■ **Task prompt**: Put every line of text from the records below into a numbered list, skipping any blank lines. Leave the pictures out.

■ **Extracted entries**:
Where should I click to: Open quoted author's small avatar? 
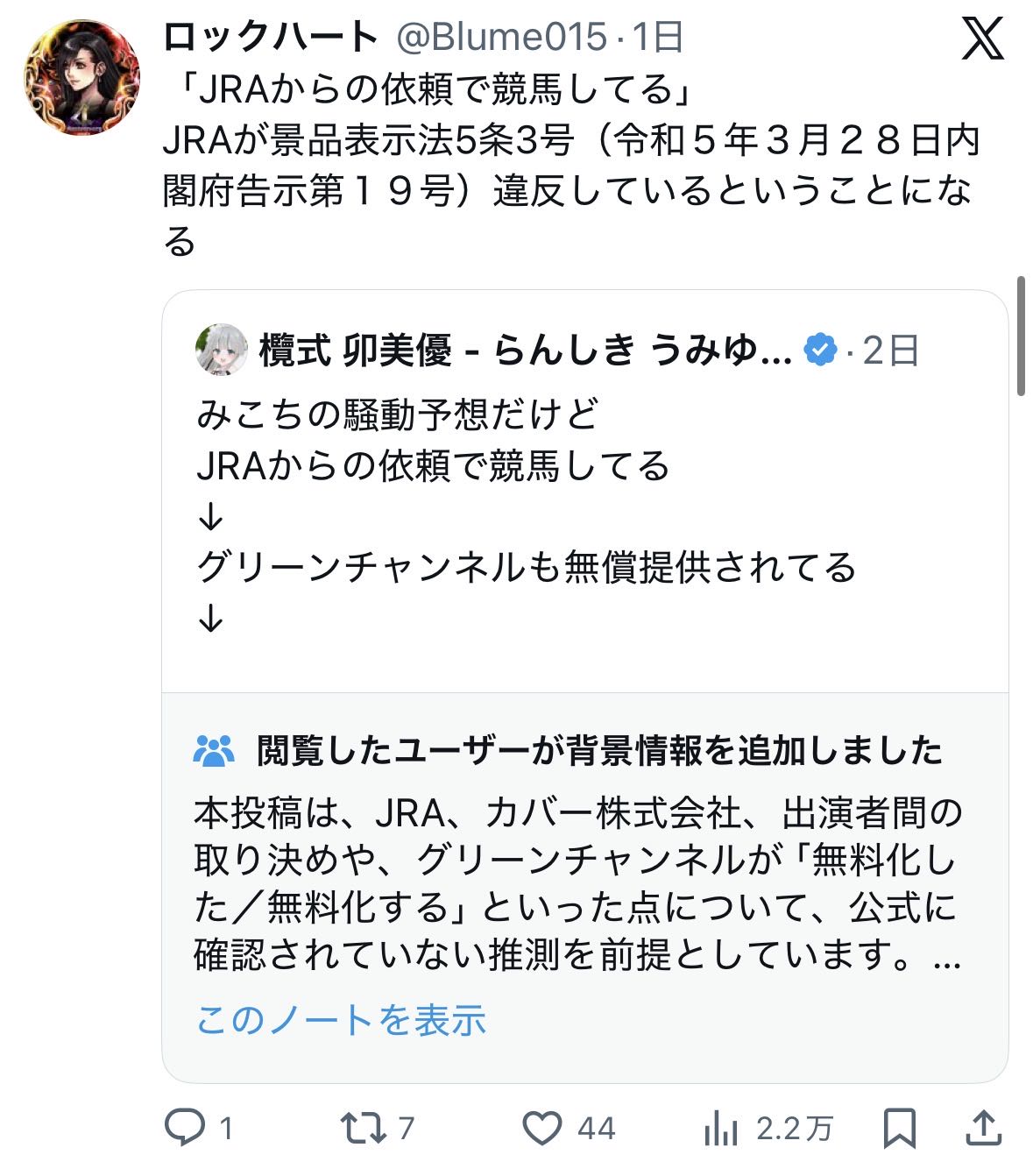220,351
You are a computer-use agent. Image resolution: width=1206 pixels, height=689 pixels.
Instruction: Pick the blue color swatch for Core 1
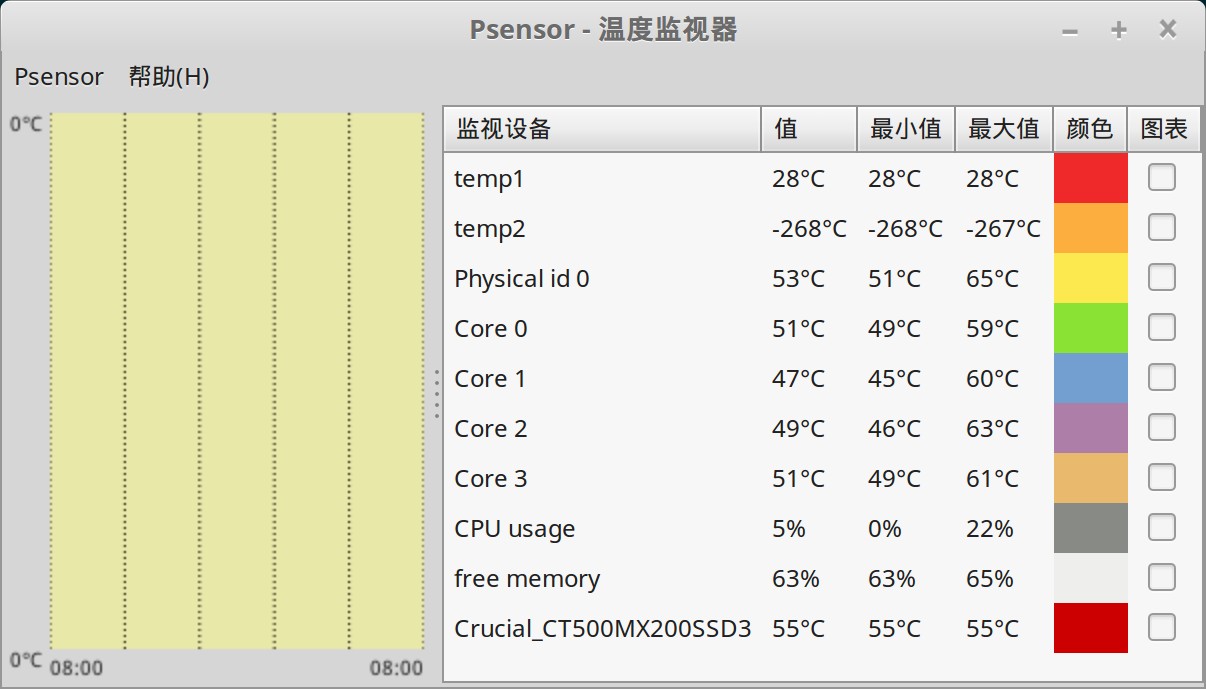point(1090,378)
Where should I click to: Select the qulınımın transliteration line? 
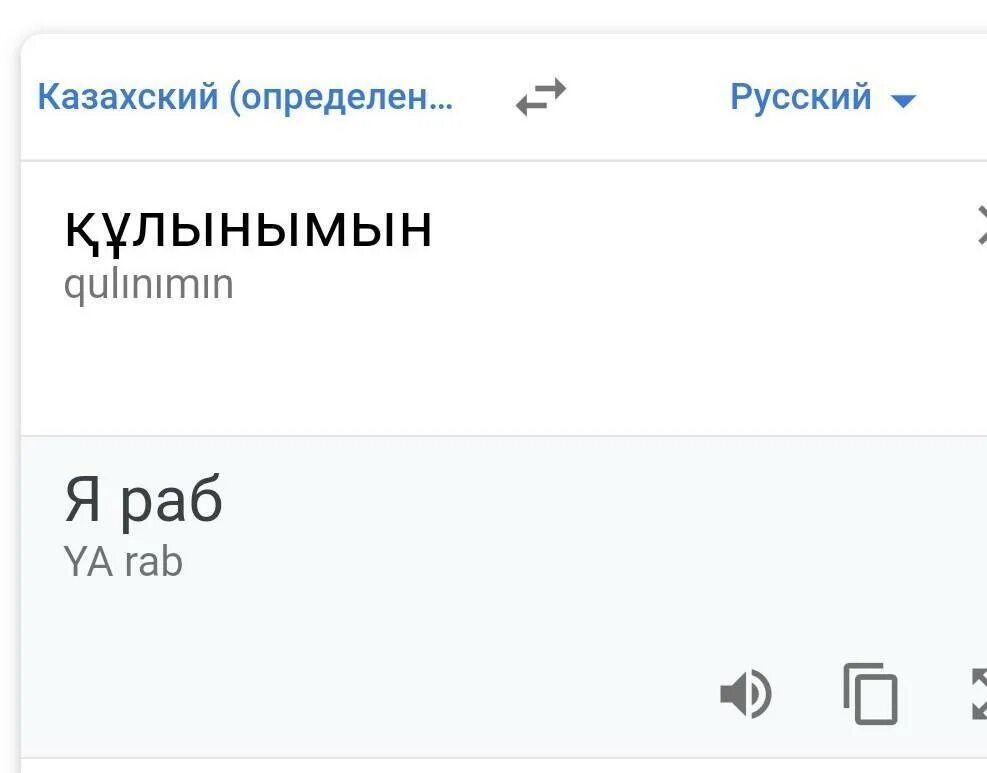pyautogui.click(x=148, y=285)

■ **Response to this exercise**:
1. Where should I click to: Open quoted author's small avatar? 
2. 220,351
3. You are a computer-use agent. Image resolution: width=1206 pixels, height=689 pixels.
4. Instruction: Pick the blue color swatch for Core 1
5. point(1090,378)
6. Where should I click to: Select the qulınımın transliteration line? 
7. pyautogui.click(x=148, y=285)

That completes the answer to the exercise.